Groundbreaking research reveals that the second-generation Starlink satellites are emitting up to 32 times more unintended radio waves than their predecessors, posing a serious threat to astronomical observations and jeopardizing our understanding of the universe.

Starlink is Becoming a Nuisance
Alarming findings of the study, published in the prestigious journal Astronomy & Astrophysics show that consequences on radio astronomy will be substantial if Starlink’s satellites of the second generation take to space.
Employing the world’s largest radio telescope, LOFAR, scientists have observed that these new generation satellites are emitting unintended electromagnetic radiation at levels up to 32 times more intense than the stricter guidelines of their predecessors.

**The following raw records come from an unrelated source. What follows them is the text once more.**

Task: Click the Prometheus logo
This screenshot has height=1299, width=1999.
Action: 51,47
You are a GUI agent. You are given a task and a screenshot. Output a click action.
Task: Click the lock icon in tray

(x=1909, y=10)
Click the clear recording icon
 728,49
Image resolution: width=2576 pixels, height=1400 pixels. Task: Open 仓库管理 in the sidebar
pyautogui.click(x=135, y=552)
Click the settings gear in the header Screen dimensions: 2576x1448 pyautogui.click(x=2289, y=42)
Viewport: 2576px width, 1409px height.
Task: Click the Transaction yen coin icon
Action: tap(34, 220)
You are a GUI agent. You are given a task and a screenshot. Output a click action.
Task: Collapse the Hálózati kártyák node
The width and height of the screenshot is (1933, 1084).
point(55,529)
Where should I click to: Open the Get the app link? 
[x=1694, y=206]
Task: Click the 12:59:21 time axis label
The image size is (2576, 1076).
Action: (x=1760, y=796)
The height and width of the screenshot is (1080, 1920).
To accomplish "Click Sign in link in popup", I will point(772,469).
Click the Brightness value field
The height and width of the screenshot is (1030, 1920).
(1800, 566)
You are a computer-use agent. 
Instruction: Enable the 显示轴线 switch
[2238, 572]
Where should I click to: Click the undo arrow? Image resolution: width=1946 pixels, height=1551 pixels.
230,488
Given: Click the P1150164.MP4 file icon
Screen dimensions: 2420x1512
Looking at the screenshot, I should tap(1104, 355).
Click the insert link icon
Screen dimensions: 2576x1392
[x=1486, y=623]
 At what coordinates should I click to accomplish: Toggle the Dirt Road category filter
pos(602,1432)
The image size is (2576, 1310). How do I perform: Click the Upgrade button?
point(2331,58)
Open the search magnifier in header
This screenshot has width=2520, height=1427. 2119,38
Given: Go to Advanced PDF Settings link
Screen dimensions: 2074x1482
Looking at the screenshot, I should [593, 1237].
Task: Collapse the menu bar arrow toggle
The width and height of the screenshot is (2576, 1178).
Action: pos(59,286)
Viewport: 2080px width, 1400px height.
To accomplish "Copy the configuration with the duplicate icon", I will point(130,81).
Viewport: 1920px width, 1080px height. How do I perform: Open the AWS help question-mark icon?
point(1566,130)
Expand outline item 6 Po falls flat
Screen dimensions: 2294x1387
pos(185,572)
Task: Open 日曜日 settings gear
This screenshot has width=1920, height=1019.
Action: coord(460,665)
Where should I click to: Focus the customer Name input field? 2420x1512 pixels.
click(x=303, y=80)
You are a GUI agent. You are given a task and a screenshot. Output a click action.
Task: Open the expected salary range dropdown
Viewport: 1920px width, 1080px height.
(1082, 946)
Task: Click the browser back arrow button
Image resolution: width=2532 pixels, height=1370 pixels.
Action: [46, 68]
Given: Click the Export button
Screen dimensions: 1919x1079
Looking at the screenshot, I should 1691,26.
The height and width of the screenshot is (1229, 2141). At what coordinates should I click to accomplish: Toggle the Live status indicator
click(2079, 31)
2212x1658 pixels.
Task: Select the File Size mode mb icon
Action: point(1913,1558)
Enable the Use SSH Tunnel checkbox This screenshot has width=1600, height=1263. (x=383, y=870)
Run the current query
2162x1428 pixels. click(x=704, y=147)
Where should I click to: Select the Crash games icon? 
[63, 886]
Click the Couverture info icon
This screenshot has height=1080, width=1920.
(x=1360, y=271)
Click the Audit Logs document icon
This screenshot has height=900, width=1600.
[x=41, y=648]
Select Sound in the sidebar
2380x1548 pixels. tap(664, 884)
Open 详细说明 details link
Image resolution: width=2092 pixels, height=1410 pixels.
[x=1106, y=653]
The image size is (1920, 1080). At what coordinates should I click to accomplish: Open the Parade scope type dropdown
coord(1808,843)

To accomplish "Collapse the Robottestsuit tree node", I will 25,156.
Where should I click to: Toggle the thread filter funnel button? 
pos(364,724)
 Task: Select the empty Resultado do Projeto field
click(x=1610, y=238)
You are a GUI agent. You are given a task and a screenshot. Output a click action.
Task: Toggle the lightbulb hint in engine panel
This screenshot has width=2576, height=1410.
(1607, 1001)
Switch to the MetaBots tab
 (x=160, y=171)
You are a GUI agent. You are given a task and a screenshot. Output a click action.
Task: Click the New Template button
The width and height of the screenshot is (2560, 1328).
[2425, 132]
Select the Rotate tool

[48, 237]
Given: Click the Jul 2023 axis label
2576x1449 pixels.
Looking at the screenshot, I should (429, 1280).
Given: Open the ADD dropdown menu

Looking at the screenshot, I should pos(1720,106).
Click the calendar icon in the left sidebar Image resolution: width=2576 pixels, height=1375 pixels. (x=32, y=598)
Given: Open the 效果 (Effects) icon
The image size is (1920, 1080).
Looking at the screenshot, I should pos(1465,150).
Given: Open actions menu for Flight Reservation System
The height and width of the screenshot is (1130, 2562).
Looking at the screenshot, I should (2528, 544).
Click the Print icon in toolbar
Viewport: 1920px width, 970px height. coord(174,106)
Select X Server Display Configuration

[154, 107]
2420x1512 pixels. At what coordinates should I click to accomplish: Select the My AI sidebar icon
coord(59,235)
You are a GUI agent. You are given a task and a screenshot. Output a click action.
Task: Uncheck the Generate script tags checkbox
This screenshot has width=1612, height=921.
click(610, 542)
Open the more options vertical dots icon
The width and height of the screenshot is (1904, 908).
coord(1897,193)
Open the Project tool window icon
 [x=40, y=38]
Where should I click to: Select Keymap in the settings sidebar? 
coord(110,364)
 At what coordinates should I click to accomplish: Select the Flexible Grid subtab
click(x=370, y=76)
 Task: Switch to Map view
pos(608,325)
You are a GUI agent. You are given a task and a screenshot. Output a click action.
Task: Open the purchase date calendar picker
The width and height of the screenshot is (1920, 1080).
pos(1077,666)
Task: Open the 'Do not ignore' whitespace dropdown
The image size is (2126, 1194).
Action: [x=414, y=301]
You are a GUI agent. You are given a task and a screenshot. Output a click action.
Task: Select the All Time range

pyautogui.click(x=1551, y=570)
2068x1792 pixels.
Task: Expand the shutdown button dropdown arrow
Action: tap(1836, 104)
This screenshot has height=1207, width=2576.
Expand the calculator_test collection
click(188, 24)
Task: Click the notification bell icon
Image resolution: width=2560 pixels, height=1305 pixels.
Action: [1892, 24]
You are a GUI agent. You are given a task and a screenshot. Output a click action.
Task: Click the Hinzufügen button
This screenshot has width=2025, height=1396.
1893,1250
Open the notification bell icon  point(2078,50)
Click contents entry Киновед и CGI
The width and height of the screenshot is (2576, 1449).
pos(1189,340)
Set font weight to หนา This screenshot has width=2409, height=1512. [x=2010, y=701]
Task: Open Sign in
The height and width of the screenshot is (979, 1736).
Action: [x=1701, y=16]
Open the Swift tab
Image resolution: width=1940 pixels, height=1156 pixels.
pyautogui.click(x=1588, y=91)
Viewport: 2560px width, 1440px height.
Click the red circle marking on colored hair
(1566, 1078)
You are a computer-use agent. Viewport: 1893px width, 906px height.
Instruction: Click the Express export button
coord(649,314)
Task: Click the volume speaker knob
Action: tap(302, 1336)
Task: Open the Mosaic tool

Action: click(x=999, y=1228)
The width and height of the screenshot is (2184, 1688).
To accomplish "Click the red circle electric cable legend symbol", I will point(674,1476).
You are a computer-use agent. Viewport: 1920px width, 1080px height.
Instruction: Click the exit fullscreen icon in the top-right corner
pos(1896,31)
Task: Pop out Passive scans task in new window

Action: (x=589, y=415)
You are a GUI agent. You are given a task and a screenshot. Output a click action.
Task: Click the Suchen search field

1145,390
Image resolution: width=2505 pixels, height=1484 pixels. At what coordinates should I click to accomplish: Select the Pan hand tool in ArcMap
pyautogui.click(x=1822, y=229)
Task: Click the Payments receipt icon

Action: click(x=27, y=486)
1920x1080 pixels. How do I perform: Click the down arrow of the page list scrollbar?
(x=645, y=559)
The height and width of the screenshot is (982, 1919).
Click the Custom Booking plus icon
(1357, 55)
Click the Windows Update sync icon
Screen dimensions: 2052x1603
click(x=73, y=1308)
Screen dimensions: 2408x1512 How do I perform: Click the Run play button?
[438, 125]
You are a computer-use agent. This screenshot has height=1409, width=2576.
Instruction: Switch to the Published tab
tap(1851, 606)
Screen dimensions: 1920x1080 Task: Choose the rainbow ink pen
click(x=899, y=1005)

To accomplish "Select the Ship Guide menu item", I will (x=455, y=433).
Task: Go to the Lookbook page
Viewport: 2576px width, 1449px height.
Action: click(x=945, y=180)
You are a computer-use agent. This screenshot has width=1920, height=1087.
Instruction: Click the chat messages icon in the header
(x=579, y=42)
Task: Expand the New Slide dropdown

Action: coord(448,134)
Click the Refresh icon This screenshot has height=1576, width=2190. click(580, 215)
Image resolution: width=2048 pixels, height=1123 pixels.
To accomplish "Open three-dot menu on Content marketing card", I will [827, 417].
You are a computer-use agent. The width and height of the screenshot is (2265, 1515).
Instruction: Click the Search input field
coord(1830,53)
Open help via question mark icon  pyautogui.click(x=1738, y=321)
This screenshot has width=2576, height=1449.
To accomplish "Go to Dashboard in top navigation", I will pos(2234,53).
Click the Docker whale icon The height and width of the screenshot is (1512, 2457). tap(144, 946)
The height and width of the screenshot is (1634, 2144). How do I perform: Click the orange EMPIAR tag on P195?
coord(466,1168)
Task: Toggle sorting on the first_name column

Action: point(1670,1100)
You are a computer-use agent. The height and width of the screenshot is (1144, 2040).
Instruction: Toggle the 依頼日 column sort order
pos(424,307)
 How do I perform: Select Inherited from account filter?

The astronomical community is also worried about this explosion of radio interference because it could “blind” their radio telescopes and jam their ability to study the mysterious universe. Compared to the faintest astrophysical sources we can observe with LOFAR, Starlink satellites have a 10 million times brighter UEMRariseg factor, and is equivalent to the difference between the bright full moon compared to the brightness of a few of the faintest stars naked eye.
The Race for the Skies
In the past few years, easy access to space and many commercially available satellites launched into low Earth orbit (LEO), together resulted in a multitude of LEO satellites. SpaceX and OneWeb are the two highest-profile backers behind the proliferation of hundreds or even thousands of satellites being prepared to fly for purposes such as global communications, with projections by some studies that there could be more than 100,000 in orbit by the end of this decade.
The expansion of artificial constellations has brought a genuinely worrying issue to the fore: the exponential rise in the number of satellites passing across orbital space for general astronomical purposes (and note that our technologies and their uses will be developing much faster). Because it seems that nearly all of the Starlink satellites observed by the LOFAR team were radiating unintendedly, which includes both first-gen and second-gen models, their observations stress once again that collaboration between satellite companies, regulatory agencies, and the astronomical community is urgently needed.
Conclusion
These results should alert us to protect the pristine radio astronomical environment, which is crucial for increasing our knowledge of the universe and understanding our place in it. Given the scope of satellite interference-related impacts, it is imperative for satellite companies, regulators, and the astronomical community to jointly develop mitigation approaches. We must come together as a species to ensure our skies remain a lens to discover the cosmos and not an artificial star cluster that obstructs the beauty of the universe for us.